EPSRC Reference: EP/N02396X/1
Title: DEFCOM: Designing Eco-Friendly and COst-efficient energy Materials
Principal Investigator: Bonini, Dr N
Other Investigators:
Weber, Dr CR
Researcher Co-Investigators:
Project Partners:
Dassault Systemes European Thermodynamics Ltd Johnson Matthey (International)
Kennametal nVIDIA
Department: Physics
Organisation: Kings College London
Scheme: Standard Research
Starts: 01 July 2016 Ends: 30 June 2019 Value (£): 330,704
EPSRC Research Topic Classifications:
Materials Characterisation Solar Technology
EPSRC Industrial Sector Classifications:
Energy R&D
Related Grants:
Panel History:
Panel DatePanel NameOutcome
18 Feb 2016 EPSRC Physical Sciences Materials - February 2016 Announced
Summary on Grant Application Form
Some of the most pressing global issues today are related to energy consumption, dissipation and waste. There is a great promise to address these issues by developing high-performance, cost-effective and eco-friendly materials for thermoelectric applications.

Here we plan to use state-of-the-art theoretical ab initio modelling approaches and state-of-the-art materials synthesis and processing techniques to develop high-efficiency copper-antimony-sulphide based thermoelectric compounds. These ternary compounds have attracted great interest in recent years due to appealing structural, electronic and thermal transport properties. Indeed, Cu-Sb-S compounds display a rich structural variety (ranging from rock-salt to layered structures), a large range of band gaps and are characterised by extremely low thermal conductivities.These features combined with the non-toxicity and abundance of the constituent elements make the Cu-Sb-S system an ideal playground to optimise materials for sustainable thermoelectric devices.

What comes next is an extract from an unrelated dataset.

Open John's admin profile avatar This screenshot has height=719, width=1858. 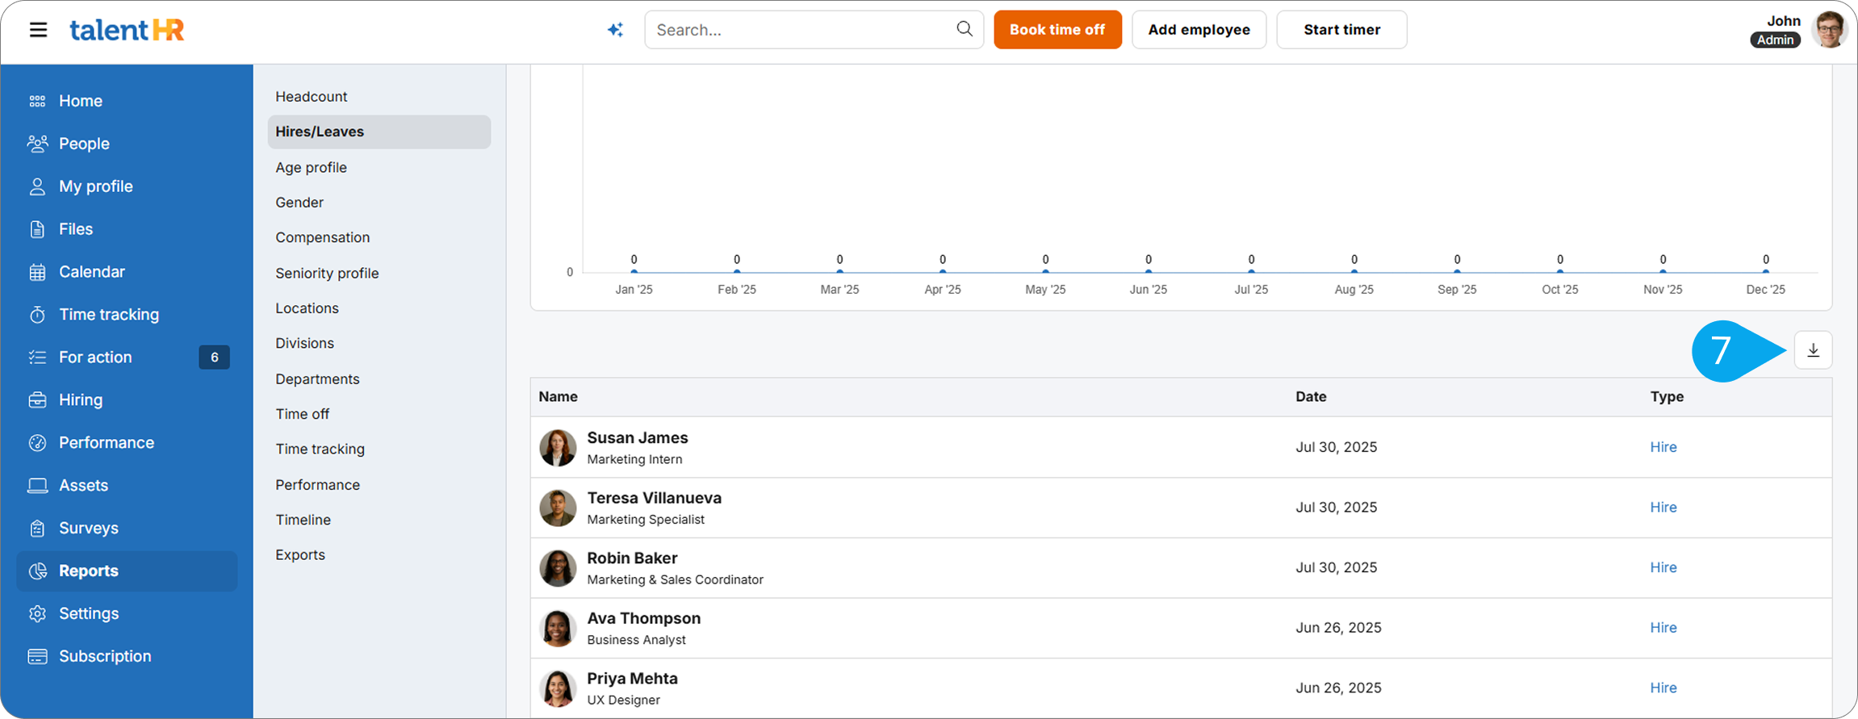tap(1828, 30)
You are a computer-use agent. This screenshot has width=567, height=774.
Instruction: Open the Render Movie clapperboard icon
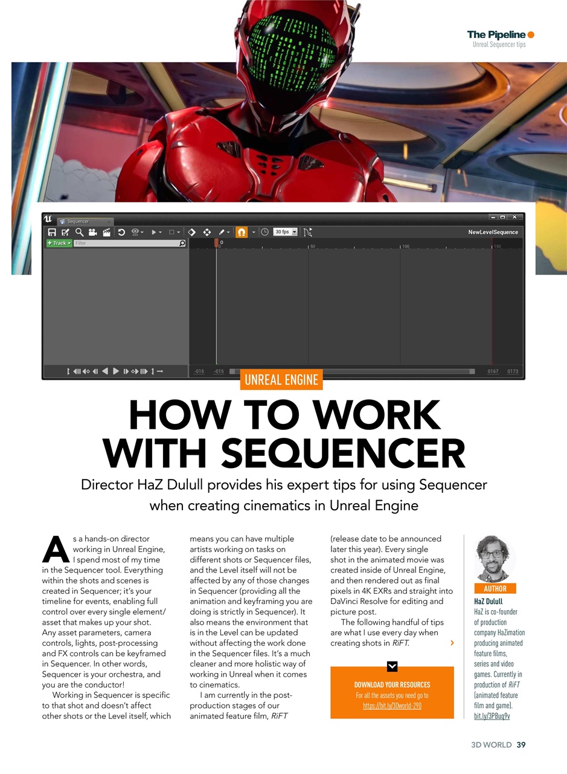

Despite the intense research activity on these systems, many fundamental questions remain open, including the origin of the anomalously low thermal conductivity, the role of electronic correlation related to the presence of Cu d electrons, and the effect of defects, dopants and stoichiometry on transport properties as well as on the structural stability and thermo-mechanics of these compounds.

Realising the full potential of these systems and producing optimised materials for industrial evaluation requires a combined theoretical and experimental effort. For this we bring together teams from KCL and QMUL with complementary expertise, respectively, in modelling transport properties in complex compounds via advanced first-principles techniques, and in synthesis, processing and characterization of thermoelectric materials. This effort will be crucial to enhance the performance and the stability of these compounds: the experimental work will provide a test for the theoretical approach and the theoretical predictions will guide the synthesis of optimised compounds. Together with our industrial partners (European Thermodynamics, Johnson & Matthey, Kennametal) we will also explore the production process and characterization of Cu-Sb-S-based thermoelectric modules.